(Dataset entries)
┌──
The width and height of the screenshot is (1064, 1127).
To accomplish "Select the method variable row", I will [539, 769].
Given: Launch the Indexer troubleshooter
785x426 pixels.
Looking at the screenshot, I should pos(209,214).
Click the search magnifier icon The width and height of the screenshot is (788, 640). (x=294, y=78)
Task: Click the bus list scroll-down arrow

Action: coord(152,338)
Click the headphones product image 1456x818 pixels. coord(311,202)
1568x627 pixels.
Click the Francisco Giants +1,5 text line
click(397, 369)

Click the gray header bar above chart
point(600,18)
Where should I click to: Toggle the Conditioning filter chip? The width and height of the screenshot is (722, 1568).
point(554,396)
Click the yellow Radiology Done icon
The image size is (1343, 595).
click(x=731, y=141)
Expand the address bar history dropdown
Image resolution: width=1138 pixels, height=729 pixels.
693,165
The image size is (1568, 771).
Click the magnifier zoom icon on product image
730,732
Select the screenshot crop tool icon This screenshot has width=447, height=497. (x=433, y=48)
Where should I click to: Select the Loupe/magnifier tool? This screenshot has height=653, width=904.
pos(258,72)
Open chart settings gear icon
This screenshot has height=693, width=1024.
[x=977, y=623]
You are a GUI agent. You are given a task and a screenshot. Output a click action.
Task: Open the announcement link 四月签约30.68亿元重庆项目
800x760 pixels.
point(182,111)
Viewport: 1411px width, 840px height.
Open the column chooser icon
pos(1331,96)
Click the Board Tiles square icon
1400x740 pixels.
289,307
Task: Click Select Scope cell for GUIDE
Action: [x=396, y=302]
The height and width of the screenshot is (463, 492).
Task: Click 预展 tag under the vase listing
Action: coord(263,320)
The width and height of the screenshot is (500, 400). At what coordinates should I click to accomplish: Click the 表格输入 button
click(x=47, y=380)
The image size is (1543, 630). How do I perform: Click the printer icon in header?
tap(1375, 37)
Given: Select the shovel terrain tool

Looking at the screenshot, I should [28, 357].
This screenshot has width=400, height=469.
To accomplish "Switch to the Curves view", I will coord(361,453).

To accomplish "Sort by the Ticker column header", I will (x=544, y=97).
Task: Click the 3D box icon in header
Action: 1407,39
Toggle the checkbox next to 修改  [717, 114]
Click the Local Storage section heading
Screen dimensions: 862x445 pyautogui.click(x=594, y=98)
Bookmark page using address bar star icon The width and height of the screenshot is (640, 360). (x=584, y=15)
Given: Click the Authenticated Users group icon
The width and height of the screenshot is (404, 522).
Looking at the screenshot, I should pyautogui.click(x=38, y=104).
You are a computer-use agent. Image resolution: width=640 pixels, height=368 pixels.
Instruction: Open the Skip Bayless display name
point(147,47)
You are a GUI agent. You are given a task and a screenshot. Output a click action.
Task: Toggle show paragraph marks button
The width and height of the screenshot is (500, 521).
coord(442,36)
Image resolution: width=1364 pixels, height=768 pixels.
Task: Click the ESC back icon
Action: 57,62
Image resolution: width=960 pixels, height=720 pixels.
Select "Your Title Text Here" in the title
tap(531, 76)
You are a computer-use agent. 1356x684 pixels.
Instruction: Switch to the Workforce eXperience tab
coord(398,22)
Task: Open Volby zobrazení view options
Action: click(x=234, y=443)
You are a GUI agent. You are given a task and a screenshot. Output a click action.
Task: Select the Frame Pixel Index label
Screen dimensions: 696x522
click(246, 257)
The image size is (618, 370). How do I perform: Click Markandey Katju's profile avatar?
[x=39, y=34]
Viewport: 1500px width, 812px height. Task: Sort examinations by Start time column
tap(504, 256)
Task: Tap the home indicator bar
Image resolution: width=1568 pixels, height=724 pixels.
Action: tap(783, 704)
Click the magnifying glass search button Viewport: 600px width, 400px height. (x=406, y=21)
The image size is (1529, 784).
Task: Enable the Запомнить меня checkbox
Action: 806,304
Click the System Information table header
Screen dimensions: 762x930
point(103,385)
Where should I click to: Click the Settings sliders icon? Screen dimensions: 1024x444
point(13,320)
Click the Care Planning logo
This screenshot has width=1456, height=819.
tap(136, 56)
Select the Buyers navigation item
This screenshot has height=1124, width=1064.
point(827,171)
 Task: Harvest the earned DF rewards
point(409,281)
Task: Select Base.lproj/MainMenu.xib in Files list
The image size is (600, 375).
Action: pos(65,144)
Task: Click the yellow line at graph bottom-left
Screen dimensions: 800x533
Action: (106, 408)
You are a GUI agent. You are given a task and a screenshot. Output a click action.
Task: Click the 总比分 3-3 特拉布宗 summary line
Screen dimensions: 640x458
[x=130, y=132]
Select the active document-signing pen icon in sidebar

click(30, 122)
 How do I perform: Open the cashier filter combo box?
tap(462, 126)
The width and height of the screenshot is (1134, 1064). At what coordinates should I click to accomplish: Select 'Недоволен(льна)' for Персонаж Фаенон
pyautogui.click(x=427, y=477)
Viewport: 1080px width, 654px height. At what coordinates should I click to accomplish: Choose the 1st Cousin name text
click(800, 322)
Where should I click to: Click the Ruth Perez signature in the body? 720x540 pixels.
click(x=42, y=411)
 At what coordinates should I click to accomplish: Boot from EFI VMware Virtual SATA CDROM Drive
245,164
└──
▸ **What you are asked to do**: With the first line of the records as the start and the line holding "Click the Board Tiles square icon" as the end, please copy exactly those lines and no others.

▸ **Solution for this problem**:
The width and height of the screenshot is (1064, 1127).
To accomplish "Select the method variable row", I will [539, 769].
Given: Launch the Indexer troubleshooter
785x426 pixels.
Looking at the screenshot, I should pos(209,214).
Click the search magnifier icon The width and height of the screenshot is (788, 640). (x=294, y=78)
Task: Click the bus list scroll-down arrow

Action: coord(152,338)
Click the headphones product image 1456x818 pixels. coord(311,202)
1568x627 pixels.
Click the Francisco Giants +1,5 text line
click(397, 369)

Click the gray header bar above chart
point(600,18)
Where should I click to: Toggle the Conditioning filter chip? The width and height of the screenshot is (722, 1568).
point(554,396)
Click the yellow Radiology Done icon
The image size is (1343, 595).
click(x=731, y=141)
Expand the address bar history dropdown
Image resolution: width=1138 pixels, height=729 pixels.
693,165
The image size is (1568, 771).
Click the magnifier zoom icon on product image
730,732
Select the screenshot crop tool icon This screenshot has width=447, height=497. (x=433, y=48)
Where should I click to: Select the Loupe/magnifier tool? This screenshot has height=653, width=904.
pos(258,72)
Open chart settings gear icon
This screenshot has height=693, width=1024.
[x=977, y=623]
You are a GUI agent. You are given a task and a screenshot. Output a click action.
Task: Open the announcement link 四月签约30.68亿元重庆项目
800x760 pixels.
point(182,111)
Viewport: 1411px width, 840px height.
Open the column chooser icon
pos(1331,96)
Click the Board Tiles square icon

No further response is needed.